Los anticuerpos monoclonales aumentaron significativamente el riesgo de eventos adversos neurológicos:

  • ARIA-E (edema o efusión cerebral visible por resonancia):
    • Riesgo relativo (RR) 9.79 (IC95% 5.32 a 18.01).
    • Número Necesario para Dañar (NNH): 7.
  • ARIA-H (microhemorragias o siderosis cerebral):
    • RR 1.94 (IC95% 1.47 a 2.57).
    • NNH: 10.
  • Cefaleas:
    • RR 1.21 (NNH: 54).

No se observó un aumento significativo en la mortalidad ni en eventos adversos graves en general.

  • NNT para obtener una mejoría en CDR-SB: 8.
  • NNT para ADAS-Cog: 4.

Estos valores pueden parecer razonables, pero no deben interpretarse aisladamente: el beneficio es pequeño, y la probabilidad de daño (NNH) por ARIA es similar o incluso más baja, lo que implica un riesgo-beneficio ajustado o desfavorable en algunos pacientes.

Sí. La metarregresión mostró que los beneficios eran mayores en:

  • Pacientes en estadios más tempranos de la enfermedad (MCI o EA leve).
  • Anticuerpos que se unen a placas o formas agregadas de Aβ, como donanemab.

Anticuerpos como solanezumab (dirigido a monómeros, sin reducción del Aβ cerebral) no demostraron efecto clínico ni biológico.

Este metaanálisis refuerza la necesidad de una toma de decisiones compartida y crítica, basada en evidencia:

  • Los beneficios son modestos y podrían no ser percibidos por los pacientes.
  • Los riesgos neurológicos son significativos y deben ser monitoreados activamente.
  • La decisión de iniciar tratamiento debe considerar el estadio de la enfermedad, las preferencias del paciente y el contexto socioeconómico.
  • ANMAT (Administración Nacional de Medicamentos, Alimentos y Tecnología Médica) no ha aprobado estos fármacos.
  • No forman parte del vademécum oficial del Programa Nacional de Medicamentos ni del PMO (Programa Médico Obligatorio).
  • No están disponibles en farmacias ni en obras sociales o prepagas.
  • En casos excepcionales, pueden accederse por vía judicial o trámites de uso compasivo/importación individual, lo cual requiere autorización especial, justificación médica detallada, y no siempre es aprobado.
  • En EE.UU., lecanemab (Leqembi) y donanemab han recibido aprobación de la FDA, aunque con requisitos estrictos (uso en EA temprana, confirmación de amiloide por PET o LCR, seguimiento con resonancias periódicas por riesgo de ARIA).
  • En Europa, la EMA aún no ha dado una aprobación definitiva y los procesos están en revisión.
  • En América Latina, ningún país ha aprobado todavía su uso generalizado, aunque hay ensayos clínicos en curso y solicitudes en trámite.

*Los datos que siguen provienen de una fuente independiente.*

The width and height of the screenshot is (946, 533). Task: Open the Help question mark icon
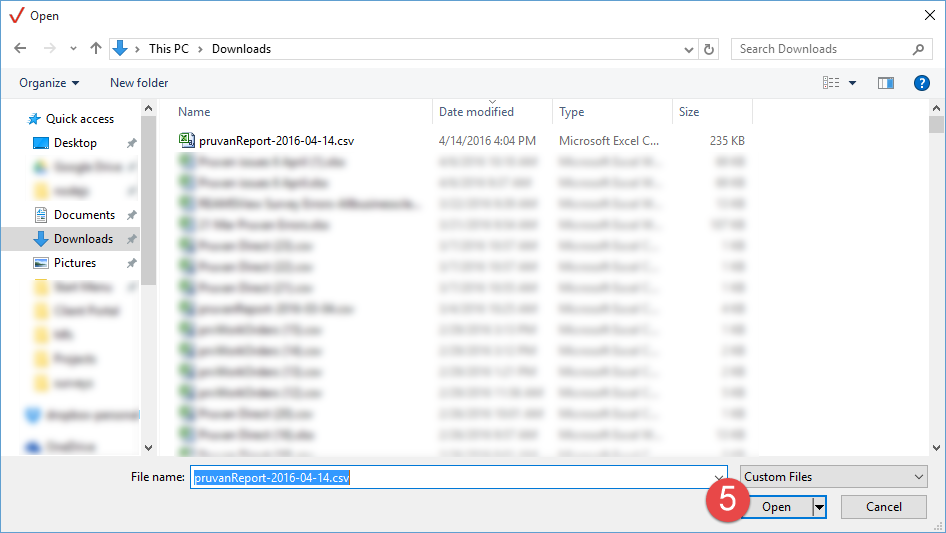922,83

Actualmente no se utilizan estos tratamientos en Argentina de manera estándar, aunque el tema es objeto de debate entre neurólogos, geriatras y autoridades regulatorias. Dada su eficacia modesta y alto costo, su incorporación a sistemas de salud públicos y privados aún está lejos.

Referencias: Tonegawa-Kuji R, Hou Y, Hu B, Lorincz-Comi N, Pieper AA, Tousi B, et al. Efficacy and safety of passive immunotherapies targeting amyloid beta in Alzheimer’s disease: A systematic review and meta-analysis. PLoS Med. 2025 Mar 31;22(3):e1004568.